● TASK OBJECTIVE:
Print the entries exactly; no image belongs in the copy.

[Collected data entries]
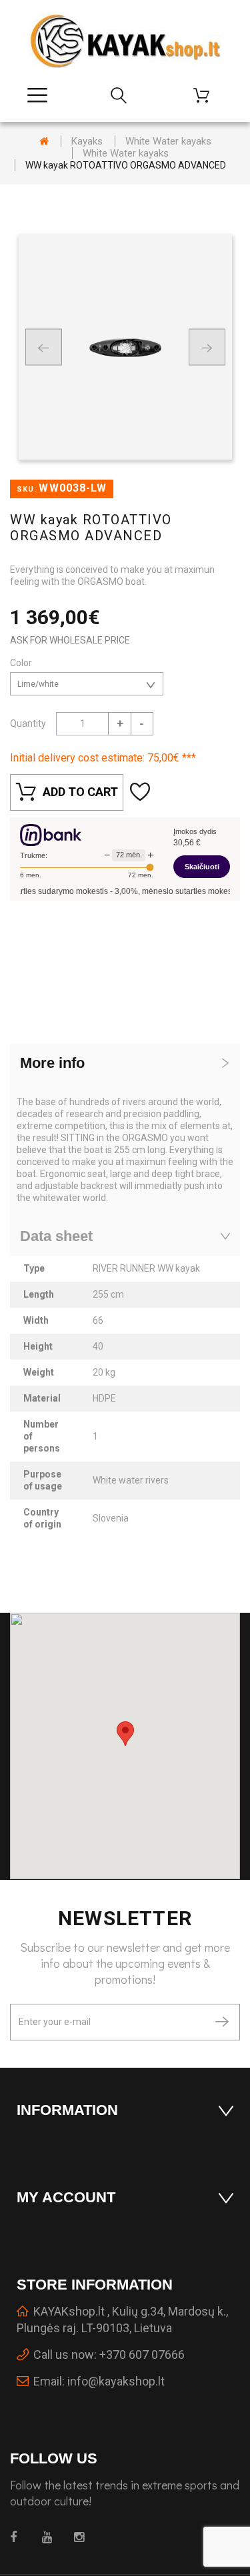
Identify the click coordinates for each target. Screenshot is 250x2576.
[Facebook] (18, 2537)
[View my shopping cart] (206, 95)
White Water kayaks (168, 141)
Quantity (28, 723)
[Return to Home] (44, 141)
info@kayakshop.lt (116, 2381)
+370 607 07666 (142, 2354)
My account (66, 2197)
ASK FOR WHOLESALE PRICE (70, 640)
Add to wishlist (141, 792)
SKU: (27, 489)
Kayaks (87, 141)
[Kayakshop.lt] (125, 41)
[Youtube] (50, 2537)
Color (22, 662)
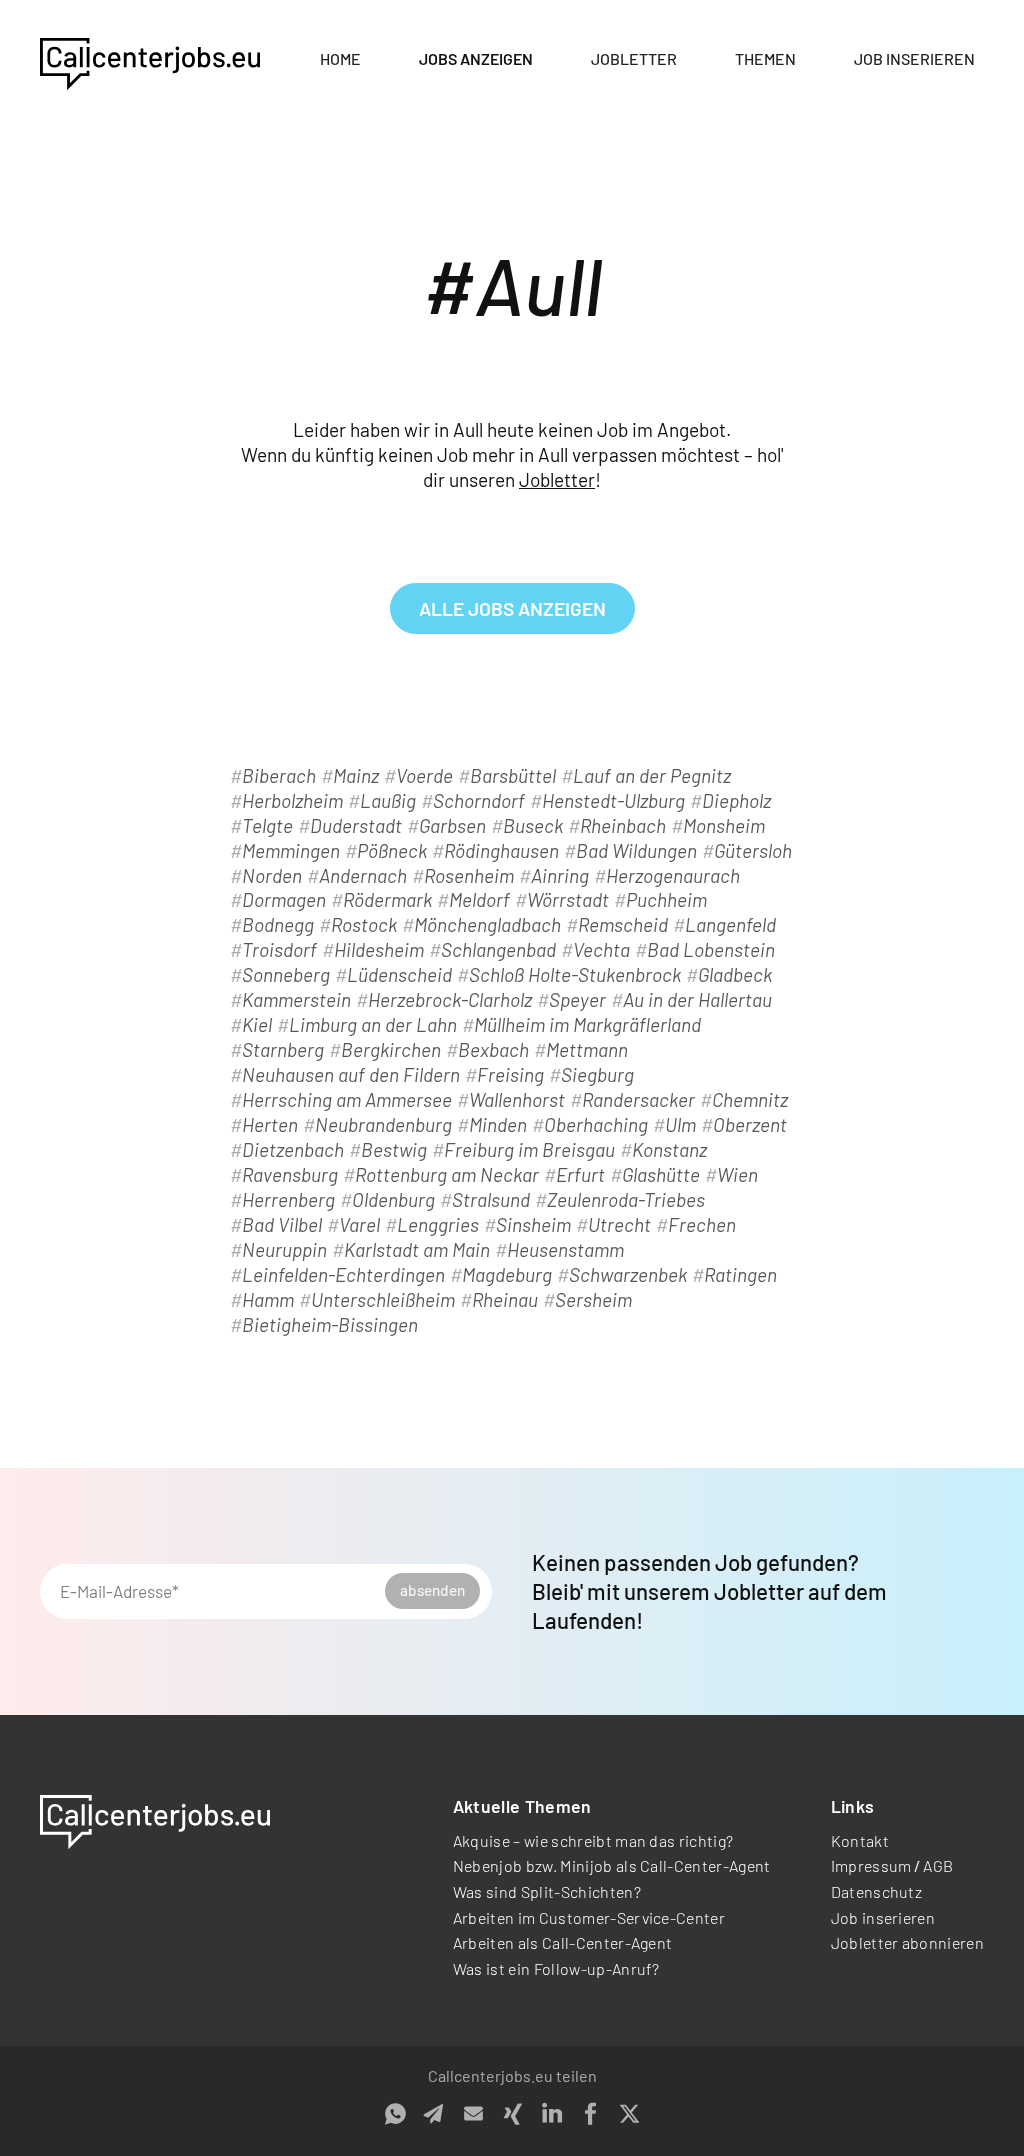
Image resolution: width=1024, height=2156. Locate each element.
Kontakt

● RESULT OF THE TASK:
Identify the click coordinates for each target. Screenshot is 250x2576.
[Facebook] (18, 2537)
[View my shopping cart] (206, 95)
White Water kayaks (168, 141)
Quantity (28, 723)
[Return to Home] (44, 141)
info@kayakshop.lt (116, 2381)
+370 607 07666 (142, 2354)
My account (66, 2197)
ASK FOR WHOLESALE PRICE (70, 640)
Add to wishlist (141, 792)
SKU: (27, 489)
Kayaks (87, 141)
[Kayakshop.lt] (125, 41)
[Youtube] (50, 2537)
Color (22, 662)
Image resolution: width=1024, height=2156. Locate each element.
Kontakt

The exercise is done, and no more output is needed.